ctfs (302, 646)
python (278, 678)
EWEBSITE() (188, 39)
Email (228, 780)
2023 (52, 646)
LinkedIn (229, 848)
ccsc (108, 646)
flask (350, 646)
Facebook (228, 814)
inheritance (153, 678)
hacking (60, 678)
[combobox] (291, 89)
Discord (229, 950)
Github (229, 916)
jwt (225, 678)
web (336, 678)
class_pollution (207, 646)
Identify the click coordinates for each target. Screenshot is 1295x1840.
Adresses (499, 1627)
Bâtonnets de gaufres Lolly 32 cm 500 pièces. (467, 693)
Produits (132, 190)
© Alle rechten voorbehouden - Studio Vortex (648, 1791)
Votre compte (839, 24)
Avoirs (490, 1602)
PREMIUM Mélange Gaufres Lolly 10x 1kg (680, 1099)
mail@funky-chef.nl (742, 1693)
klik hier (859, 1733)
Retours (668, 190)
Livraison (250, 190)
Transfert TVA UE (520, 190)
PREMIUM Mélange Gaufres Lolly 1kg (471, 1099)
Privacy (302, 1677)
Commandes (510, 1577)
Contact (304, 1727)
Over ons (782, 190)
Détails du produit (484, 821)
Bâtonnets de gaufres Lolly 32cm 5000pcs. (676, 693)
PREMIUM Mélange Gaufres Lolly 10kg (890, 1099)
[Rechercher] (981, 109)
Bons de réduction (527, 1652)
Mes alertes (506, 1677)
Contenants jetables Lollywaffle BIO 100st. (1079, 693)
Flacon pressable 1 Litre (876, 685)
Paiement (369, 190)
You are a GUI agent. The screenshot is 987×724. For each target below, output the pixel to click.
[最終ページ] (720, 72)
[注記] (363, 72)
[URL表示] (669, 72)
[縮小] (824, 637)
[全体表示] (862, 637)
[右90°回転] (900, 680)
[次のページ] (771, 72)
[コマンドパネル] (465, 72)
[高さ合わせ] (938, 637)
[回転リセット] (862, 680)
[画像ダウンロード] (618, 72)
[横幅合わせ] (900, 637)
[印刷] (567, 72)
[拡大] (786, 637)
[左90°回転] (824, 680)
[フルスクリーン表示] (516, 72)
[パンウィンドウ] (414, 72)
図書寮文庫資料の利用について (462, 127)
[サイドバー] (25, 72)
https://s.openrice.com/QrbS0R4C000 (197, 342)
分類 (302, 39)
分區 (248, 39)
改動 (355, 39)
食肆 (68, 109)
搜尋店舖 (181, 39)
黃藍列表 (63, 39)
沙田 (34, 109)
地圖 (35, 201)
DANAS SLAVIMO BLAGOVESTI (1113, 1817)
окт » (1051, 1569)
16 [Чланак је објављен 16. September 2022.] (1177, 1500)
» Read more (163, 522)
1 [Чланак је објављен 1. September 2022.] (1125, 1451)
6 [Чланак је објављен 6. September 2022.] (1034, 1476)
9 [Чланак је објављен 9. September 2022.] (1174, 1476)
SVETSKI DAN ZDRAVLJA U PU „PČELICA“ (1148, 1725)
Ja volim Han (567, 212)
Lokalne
──────
Can you turn every line of the data above into a numbered list, leaving out any blank lines?

* ANSWER BELOW *
1. ctfs (302, 646)
2. python (278, 678)
3. EWEBSITE() (188, 39)
4. Email (228, 780)
5. 2023 (52, 646)
6. LinkedIn (229, 848)
7. ccsc (108, 646)
8. flask (350, 646)
9. Facebook (228, 814)
10. inheritance (153, 678)
11. hacking (60, 678)
12. [combobox] (291, 89)
13. Discord (229, 950)
14. Github (229, 916)
15. jwt (225, 678)
16. web (336, 678)
17. class_pollution (207, 646)
18. Identify the click coordinates for each target. Screenshot is 1295x1840.
19. Adresses (499, 1627)
20. Bâtonnets de gaufres Lolly 32 cm 500 pièces. (467, 693)
21. Produits (132, 190)
22. © Alle rechten voorbehouden - Studio Vortex (648, 1791)
23. Votre compte (839, 24)
24. Avoirs (490, 1602)
25. PREMIUM Mélange Gaufres Lolly 10x 1kg (680, 1099)
26. mail@funky-chef.nl (742, 1693)
27. klik hier (859, 1733)
28. Retours (668, 190)
29. Livraison (250, 190)
30. Transfert TVA UE (520, 190)
31. PREMIUM Mélange Gaufres Lolly 1kg (471, 1099)
32. Privacy (302, 1677)
33. Commandes (510, 1577)
34. Contact (304, 1727)
35. Over ons (782, 190)
36. Détails du produit (484, 821)
37. Bâtonnets de gaufres Lolly 32cm 5000pcs. (676, 693)
38. PREMIUM Mélange Gaufres Lolly 10kg (890, 1099)
39. [Rechercher] (981, 109)
40. Bons de réduction (527, 1652)
41. Mes alertes (506, 1677)
42. Contenants jetables Lollywaffle BIO 100st. (1079, 693)
43. Flacon pressable 1 Litre (876, 685)
44. Paiement (369, 190)
45. You are a GUI agent. The screenshot is 987×724. For each target below, output the pixel to click.
46. [最終ページ] (720, 72)
47. [注記] (363, 72)
48. [URL表示] (669, 72)
49. [縮小] (824, 637)
50. [全体表示] (862, 637)
51. [右90°回転] (900, 680)
52. [次のページ] (771, 72)
53. [コマンドパネル] (465, 72)
54. [高さ合わせ] (938, 637)
55. [回転リセット] (862, 680)
56. [画像ダウンロード] (618, 72)
57. [横幅合わせ] (900, 637)
58. [印刷] (567, 72)
59. [拡大] (786, 637)
60. [左90°回転] (824, 680)
61. [フルスクリーン表示] (516, 72)
62. [パンウィンドウ] (414, 72)
63. 図書寮文庫資料の利用について (462, 127)
64. [サイドバー] (25, 72)
65. https://s.openrice.com/QrbS0R4C000 (197, 342)
66. 分類 (302, 39)
67. 分區 (248, 39)
68. 改動 (355, 39)
69. 食肆 (68, 109)
70. 搜尋店舖 (181, 39)
71. 黃藍列表 (63, 39)
72. 沙田 (34, 109)
73. 地圖 (35, 201)
74. DANAS SLAVIMO BLAGOVESTI (1113, 1817)
75. окт » (1051, 1569)
76. 16 [Чланак је објављен 16. September 2022.] (1177, 1500)
77. » Read more (163, 522)
78. 1 [Чланак је објављен 1. September 2022.] (1125, 1451)
79. 6 [Чланак је објављен 6. September 2022.] (1034, 1476)
80. 9 [Чланак је објављен 9. September 2022.] (1174, 1476)
81. SVETSKI DAN ZDRAVLJA U PU „PČELICA“ (1148, 1725)
82. Ja volim Han (567, 212)
83. Lokalne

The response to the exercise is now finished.